So I happened to think earlier today of the great Blackwell flood of '05. If you weren't living in Blackwell dorm at Duke University then, you just cannot understand the craziness of having two floors on one wing of the building flood due to a water sprinkler (the ones to stop fires, but not, as one freshman found out, to hang coats on). I was saying to Chris that since we've been dating I feel like I've had really good, regular sleeping habits, since he is not apt to stay up late, and is an early riser, and so I'm usually home and asleep well before midnight. Unlike the night of the flood, when I stayed up ALL night while the rooms that were flooded were left open as their carpets dried.
So here is what ministry...esp. when you're a pastor dating a camp director looks like...sitting in front of your computer at 1 a.m. on a Friday night, using your last bit of waking energy after the water and sewage goes out in two lodges! Yes, that's right. Tonight of all nights. But of course...the night before our marathon of: Saturday day-long marriage workshop, then youth lock in, then Sunday worship, then camp open house. Then...well, hopefully nothing for 24 hours. It's an insane pace, and the call Chris got a period into the hockey game (which he was so happy to be able to sit down and watch) that one of the lodges was having water problems...well, that led to all sorts of commotion including calling Scott, the camp maintenance guy, who called a plumber, who discovered that the problems had (it seems to me having overhead just a bit) nothing to do with the new well being worked on today, and mostly to do with a filter and a sewage pump, and then somehow the pump had to do witha circuit...and well, when I left, it sounded to me like they were going to rig a wire somehow to make it work for now.

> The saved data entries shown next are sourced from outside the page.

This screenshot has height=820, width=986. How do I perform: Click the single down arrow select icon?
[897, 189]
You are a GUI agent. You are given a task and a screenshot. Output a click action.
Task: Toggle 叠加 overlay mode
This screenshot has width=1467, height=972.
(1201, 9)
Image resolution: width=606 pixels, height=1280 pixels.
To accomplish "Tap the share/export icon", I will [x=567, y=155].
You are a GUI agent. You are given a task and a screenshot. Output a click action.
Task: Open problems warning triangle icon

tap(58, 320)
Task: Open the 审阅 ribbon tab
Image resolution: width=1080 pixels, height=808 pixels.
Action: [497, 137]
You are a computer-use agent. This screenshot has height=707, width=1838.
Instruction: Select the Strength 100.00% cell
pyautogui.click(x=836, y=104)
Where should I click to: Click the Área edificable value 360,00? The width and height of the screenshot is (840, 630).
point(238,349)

This is the stuff they don't teach you in seminary. That moment when you're trying to figure out how the kitchen will serve 3 meals to retreat groups if there's no water, and you can't really help because you've got to lead a marriage workshop (oh, and you're not even married...my mom gets a kick out of that), and you're wondering then if you shoudl just cancel the youth lock-in because you're not sure how many will actually show, and maybe there won't be water anyway. Yep. Thank goodness for working in residence life. When I had dropped off the large containers of drinking water Chris had asked me to, using the house water (and thus well) to fill them, I walked up to him and said hello, and he said, "So there's water everywhere." I didn't realize it was a question, and for a second thought the lodge they were near had flooded. I instantly flashed back to the Blackwell flood (and experience which sadly enough has already come in handy, when my parsonage master bedroom ceiling was leaking water the day I moved in!...I knew just what to do to dry it out and clean up) and I started listing in my head all the supplies we'd need, who to call, and what to do. Fortunately, he was just asking if I'd been able to drop the water off in each building.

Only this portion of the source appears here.